昏い感情に支配される前に、ランスはテーブルの上の模型に手を伸ばした。

 ここ最近ランスは暇を見つけては、こういった細々とした玩具(モノ)を作っていた。元々手先が器用で、アリアの苦手な裁縫も代わりにやっていた彼だが、最近手にするのはより無機質なものだった。

 今手にしている模型もそうだが、パソコンや通信機など、無機質なものを相手にしている方が、より破壊の衝動を抑えていられた。

 命あるものに憎しみを持つ自分の中の破壊者。そのせいなのかもしれない。

 模型を手にしながら、ランスは立ち上がる。

 遠くの空から、本物の飛行艇のエンジン音が響いてきていた。




「父さんただいま!」

 元気良く声を張り上げながら玄関を開けたのはフェイレイだ。

「お帰りフェイ、リディル」

 ランスは両手を広げて彼らを迎え入れる。先にやってきたフェイレイと軽く抱擁を交わすと、フェイレイのすぐ後ろにいたリディルとも抱擁を交わす。

 子どもたちの笑顔を見るとほっとした。

 そして何故か、破壊者の血が成りを潜める。アリアと二人きりのときには襲い掛かってくる暴力的な思考。けれども子どもたちと──正確にはリディルと一緒にいるときだけは、ランスは落ち着いていられた。

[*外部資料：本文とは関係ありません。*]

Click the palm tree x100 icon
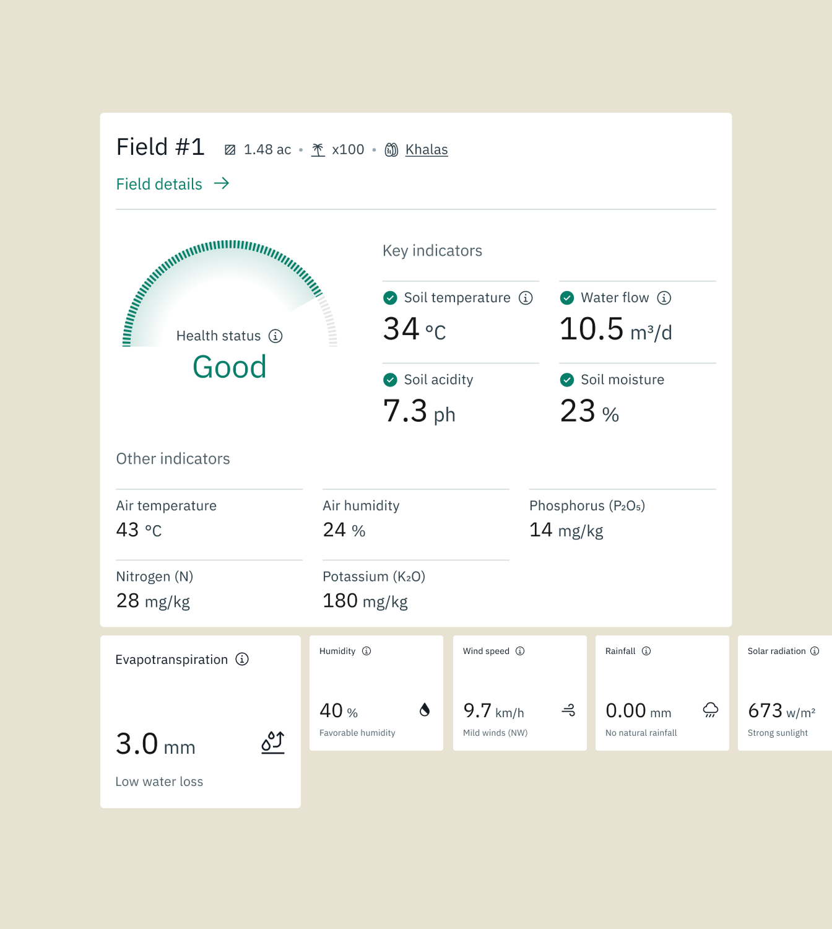The height and width of the screenshot is (929, 832). (318, 149)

 精霊に愛されし皇女には破壊者も手出し出来ない、ということなのだろうか。

 だとしたら安心だ、と思う。

 このままフェイレイにリディルの護衛騎士としての任務を課しても、リディルにだけは害を及ぼさない。リディルの方でもフェイレイの中にある血を抑えてくれるかもしれない。そう、ランスは希望を持っていた。

「あれ、飛行艇? 父さんが作ったの?」

 リビングのテーブルに置いてある飛行艇の模型を見つけたフェイレイが、目を輝かせながらそれを手にする。